• Data to examine:
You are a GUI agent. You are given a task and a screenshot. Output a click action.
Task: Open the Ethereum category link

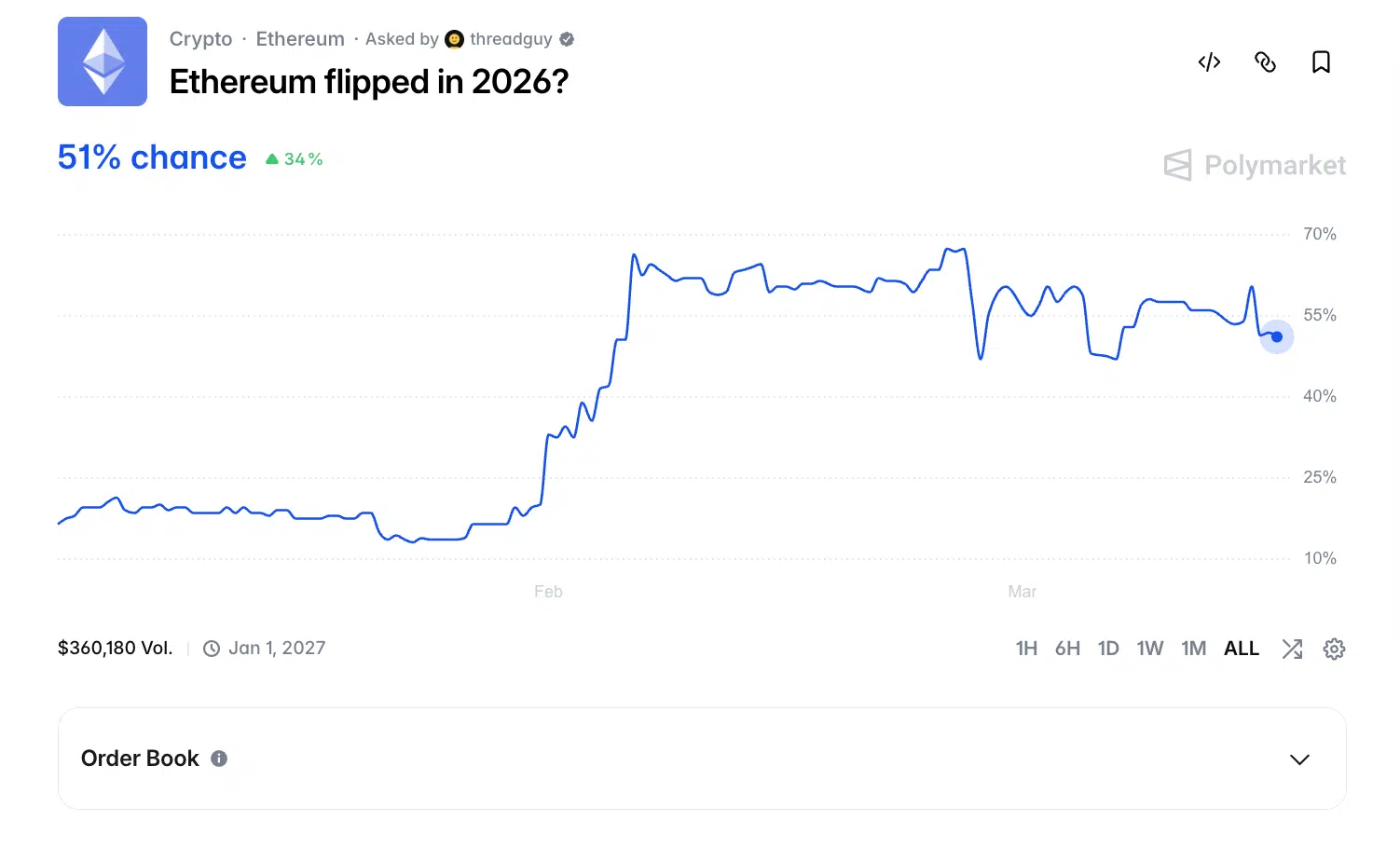coord(300,39)
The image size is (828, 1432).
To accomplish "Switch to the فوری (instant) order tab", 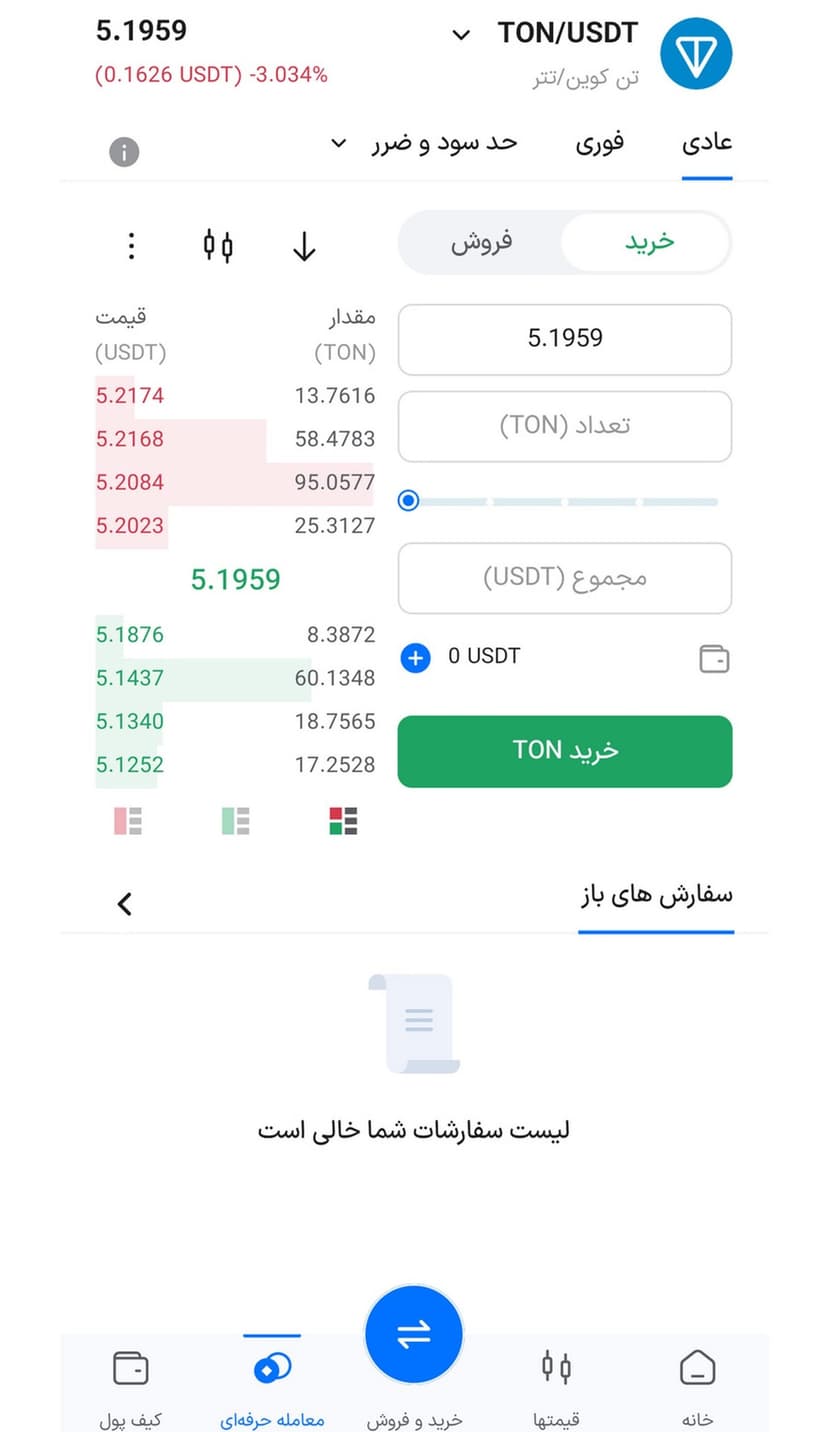I will tap(599, 143).
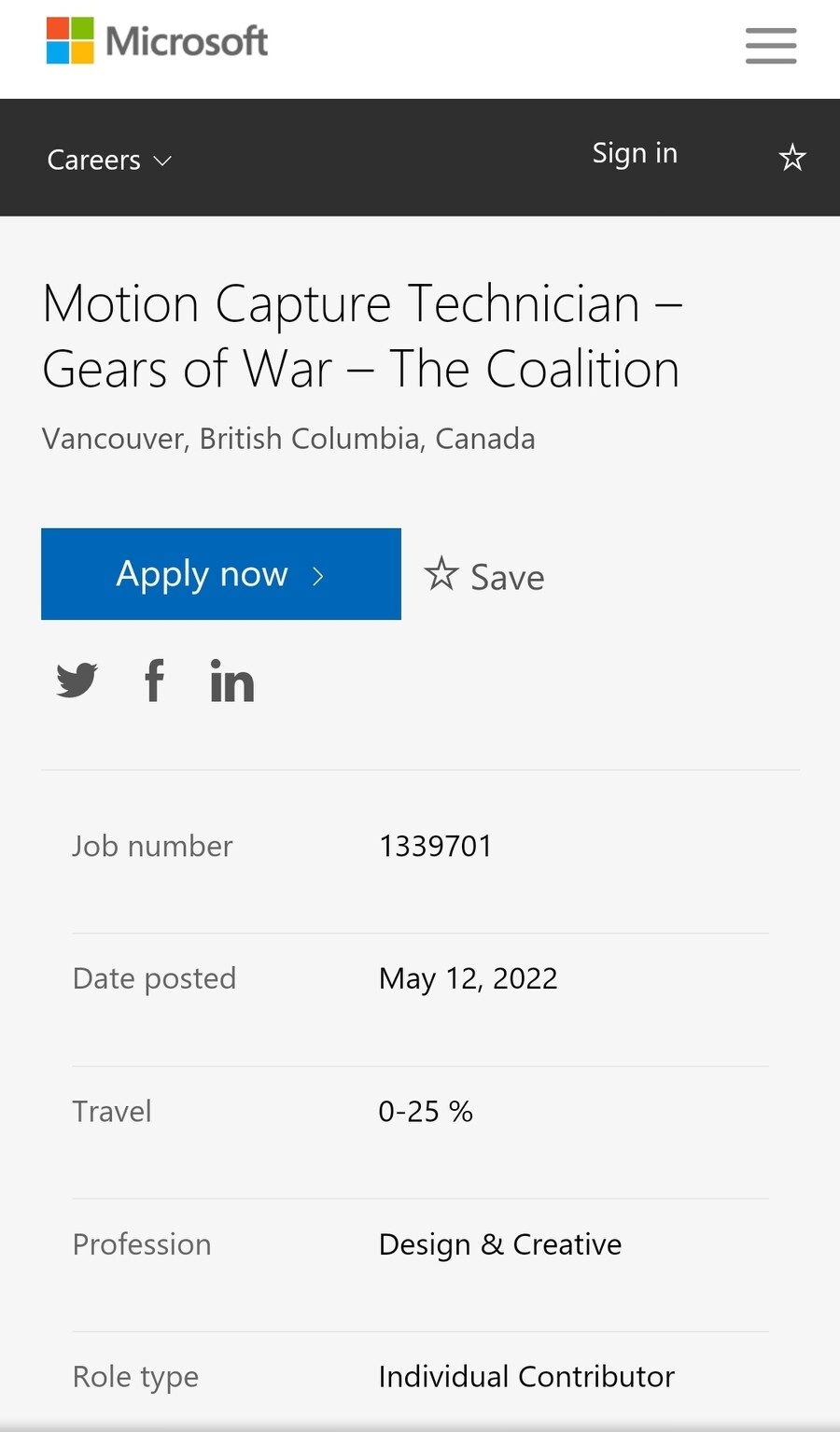Open saved jobs star in header
The width and height of the screenshot is (840, 1432).
tap(792, 157)
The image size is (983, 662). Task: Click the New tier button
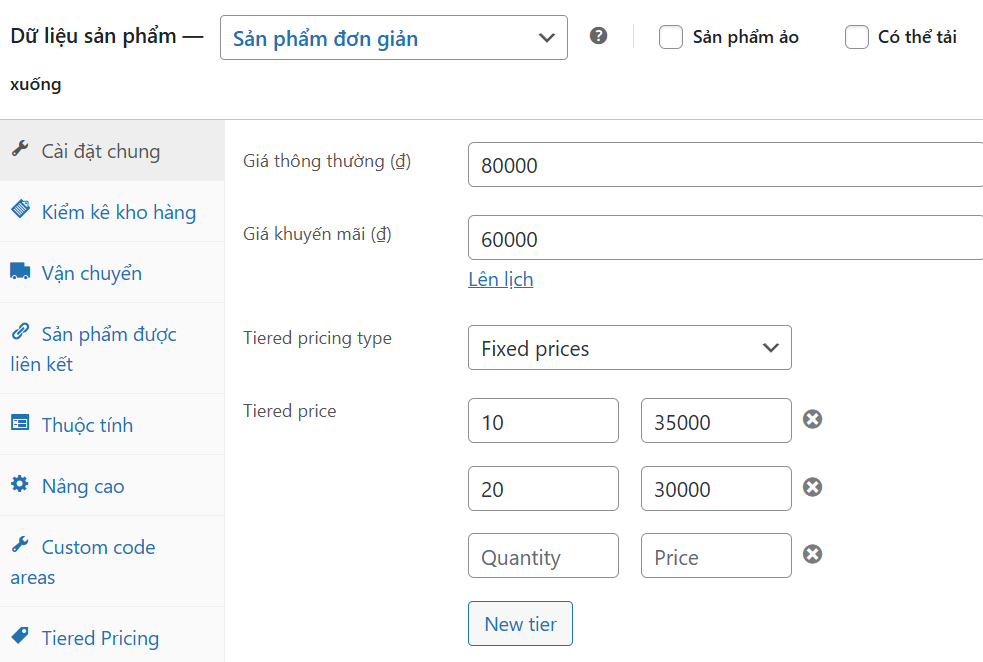tap(520, 623)
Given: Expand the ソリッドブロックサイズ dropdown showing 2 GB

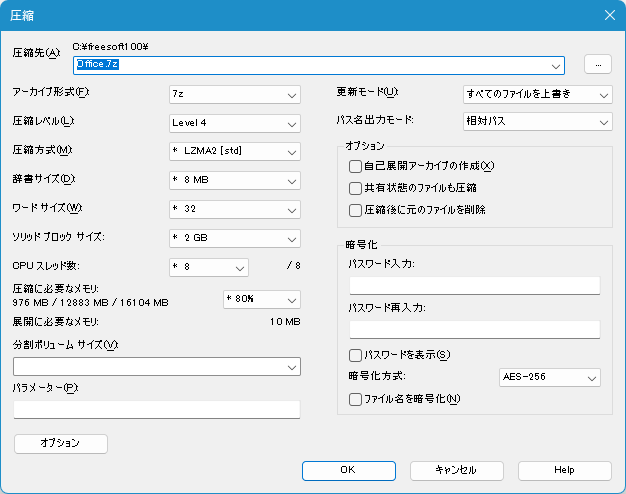Looking at the screenshot, I should pos(235,238).

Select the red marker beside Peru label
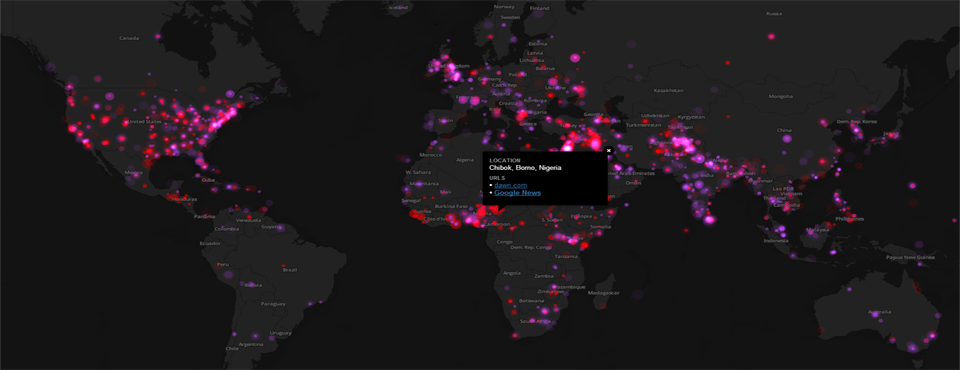coord(218,265)
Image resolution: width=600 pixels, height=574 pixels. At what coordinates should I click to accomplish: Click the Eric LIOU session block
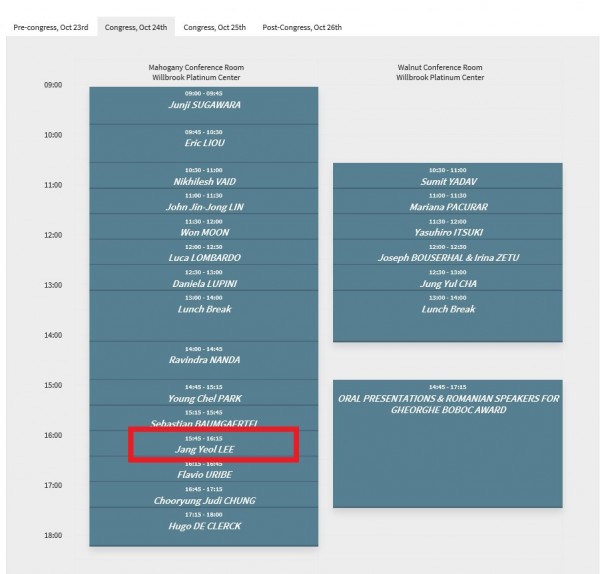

• Required work: Print only the lines running from the line that contains "The image size is (983, 662)." to the final line of the listing, both included. Omit every picture.

• Written answer:
The image size is (983, 662). Task: Click the New tier button
tap(520, 623)
Given: Expand the ソリッドブロックサイズ dropdown showing 2 GB

Looking at the screenshot, I should pos(235,238).

Select the red marker beside Peru label
coord(218,265)
Image resolution: width=600 pixels, height=574 pixels. At what coordinates should I click to accomplish: Click the Eric LIOU session block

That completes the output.